Your cell phone provider is probably selling access to your real-time location, Fast Company reports.
That’s the takeaway from a still-developing story that all started when a former police sheriff used a cellphone-locating service meant to track prisoners to find people who aren’t inmates—according to a chilling report in the New York Times. His alleged targets included a judge and members of the State Highway Patrol, and he reportedly tracked their phones without a warrant.
Securus Technologies is the company in the crosshairs of a letter from Senator Ron Wyden of Oregon to the FCC demanding that the agency investigate the company’s practices. The Electronic Frontier Foundation explains:
Securus is one of the largest providers of telephone services to jails and prisons throughout the country and its technology enables inmates to make collect and prepaid calls to others outside of the facility—at outrageous, unnecessarily high prices. As part of that provision of service, Securus collects location information on everyone called by a prisoner. Securus has used its ability to collect this information to build an online portal that allows law enforcement to obtain the real-time location data of any customer of the country’s major cellphone carriers—not just people who call or receive calls from a prisoner. Worse, Securus doesn’t even check whether law enforcement requestors actually have legal authority to access the data in the first place, before sharing this private location information.

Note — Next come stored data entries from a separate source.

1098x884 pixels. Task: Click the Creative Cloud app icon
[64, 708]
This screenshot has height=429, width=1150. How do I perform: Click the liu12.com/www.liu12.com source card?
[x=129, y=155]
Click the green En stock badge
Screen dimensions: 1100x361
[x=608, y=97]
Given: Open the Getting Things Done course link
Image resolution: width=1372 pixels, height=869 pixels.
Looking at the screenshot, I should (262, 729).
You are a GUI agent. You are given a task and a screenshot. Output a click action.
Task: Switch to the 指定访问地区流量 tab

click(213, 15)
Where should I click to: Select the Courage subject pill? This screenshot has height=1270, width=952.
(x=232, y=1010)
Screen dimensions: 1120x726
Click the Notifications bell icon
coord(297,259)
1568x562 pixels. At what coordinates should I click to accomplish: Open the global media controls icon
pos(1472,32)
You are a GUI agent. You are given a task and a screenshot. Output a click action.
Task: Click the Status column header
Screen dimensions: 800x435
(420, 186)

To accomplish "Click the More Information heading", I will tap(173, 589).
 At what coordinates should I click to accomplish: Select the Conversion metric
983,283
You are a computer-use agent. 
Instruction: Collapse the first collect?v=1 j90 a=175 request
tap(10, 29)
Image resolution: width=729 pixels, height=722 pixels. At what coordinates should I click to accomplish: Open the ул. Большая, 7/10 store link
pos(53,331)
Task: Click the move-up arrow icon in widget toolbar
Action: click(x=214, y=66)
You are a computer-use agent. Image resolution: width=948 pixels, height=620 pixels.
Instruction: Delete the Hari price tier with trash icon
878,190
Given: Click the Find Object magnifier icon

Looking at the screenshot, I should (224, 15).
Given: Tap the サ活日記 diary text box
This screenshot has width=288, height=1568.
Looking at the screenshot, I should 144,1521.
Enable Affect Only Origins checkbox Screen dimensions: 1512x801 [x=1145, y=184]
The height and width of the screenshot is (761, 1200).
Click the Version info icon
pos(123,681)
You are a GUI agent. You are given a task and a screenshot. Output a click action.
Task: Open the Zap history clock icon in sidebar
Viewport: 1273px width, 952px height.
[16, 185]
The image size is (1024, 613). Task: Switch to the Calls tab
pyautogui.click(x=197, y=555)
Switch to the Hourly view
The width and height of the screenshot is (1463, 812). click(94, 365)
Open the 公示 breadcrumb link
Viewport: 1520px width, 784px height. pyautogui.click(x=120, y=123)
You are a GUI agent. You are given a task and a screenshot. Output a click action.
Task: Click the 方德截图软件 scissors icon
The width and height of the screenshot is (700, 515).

Securus claims this location information is meant to identify and interdict planned importation of contraband into jails and prisons and coordinated escape attempts, and to respond to amber alerts. But that doesn’t explain why it should be getting access to the real-time location information of virtually anyone with a cellphone.
Telecom companies are required by law to keep call location information for use in emergencies. But the same law obligates them to keep the data confidential. FCC regulations expressly prohibit the sharing of call information except where required by law, for purposes of providing cell phone service, or with the customer’s consent.